_Your assignment_
Below are some records; return each one exactly.

Collected data
+-------+
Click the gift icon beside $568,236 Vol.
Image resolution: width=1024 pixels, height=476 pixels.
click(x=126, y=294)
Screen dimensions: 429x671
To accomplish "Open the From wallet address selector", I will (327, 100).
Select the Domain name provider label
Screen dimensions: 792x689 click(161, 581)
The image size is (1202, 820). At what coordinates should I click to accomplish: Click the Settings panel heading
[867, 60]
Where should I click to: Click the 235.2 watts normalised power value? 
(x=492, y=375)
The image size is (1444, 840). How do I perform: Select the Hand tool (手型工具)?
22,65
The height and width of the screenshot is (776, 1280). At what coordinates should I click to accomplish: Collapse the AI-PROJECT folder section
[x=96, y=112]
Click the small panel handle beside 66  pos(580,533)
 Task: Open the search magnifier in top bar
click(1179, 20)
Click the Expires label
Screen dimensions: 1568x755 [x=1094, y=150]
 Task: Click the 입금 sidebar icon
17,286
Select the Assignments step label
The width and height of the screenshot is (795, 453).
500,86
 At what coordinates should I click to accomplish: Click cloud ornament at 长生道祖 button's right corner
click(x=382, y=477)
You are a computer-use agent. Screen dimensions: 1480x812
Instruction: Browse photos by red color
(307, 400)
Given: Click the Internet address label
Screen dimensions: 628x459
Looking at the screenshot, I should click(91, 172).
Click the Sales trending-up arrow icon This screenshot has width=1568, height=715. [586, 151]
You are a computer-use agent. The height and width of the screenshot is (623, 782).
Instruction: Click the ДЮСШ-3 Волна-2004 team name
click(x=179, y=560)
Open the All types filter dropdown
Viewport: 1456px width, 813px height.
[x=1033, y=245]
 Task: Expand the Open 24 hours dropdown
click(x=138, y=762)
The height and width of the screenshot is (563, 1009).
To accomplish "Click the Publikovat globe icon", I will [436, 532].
+-------+
_Task response_
Click the gift icon beside $568,236 Vol.
Image resolution: width=1024 pixels, height=476 pixels.
click(x=126, y=294)
Screen dimensions: 429x671
To accomplish "Open the From wallet address selector", I will (327, 100).
Select the Domain name provider label
Screen dimensions: 792x689 click(161, 581)
The image size is (1202, 820). At what coordinates should I click to accomplish: Click the Settings panel heading
[867, 60]
Where should I click to: Click the 235.2 watts normalised power value? 
(x=492, y=375)
The image size is (1444, 840). How do I perform: Select the Hand tool (手型工具)?
22,65
The height and width of the screenshot is (776, 1280). At what coordinates should I click to accomplish: Collapse the AI-PROJECT folder section
[x=96, y=112]
Click the small panel handle beside 66  pos(580,533)
 Task: Open the search magnifier in top bar
click(1179, 20)
Click the Expires label
Screen dimensions: 1568x755 [x=1094, y=150]
 Task: Click the 입금 sidebar icon
17,286
Select the Assignments step label
The width and height of the screenshot is (795, 453).
500,86
 At what coordinates should I click to accomplish: Click cloud ornament at 长生道祖 button's right corner
click(x=382, y=477)
You are a computer-use agent. Screen dimensions: 1480x812
Instruction: Browse photos by red color
(307, 400)
Given: Click the Internet address label
Screen dimensions: 628x459
Looking at the screenshot, I should click(91, 172).
Click the Sales trending-up arrow icon This screenshot has width=1568, height=715. [586, 151]
You are a computer-use agent. The height and width of the screenshot is (623, 782).
Instruction: Click the ДЮСШ-3 Волна-2004 team name
click(x=179, y=560)
Open the All types filter dropdown
Viewport: 1456px width, 813px height.
[x=1033, y=245]
 Task: Expand the Open 24 hours dropdown
click(x=138, y=762)
The height and width of the screenshot is (563, 1009).
To accomplish "Click the Publikovat globe icon", I will [436, 532].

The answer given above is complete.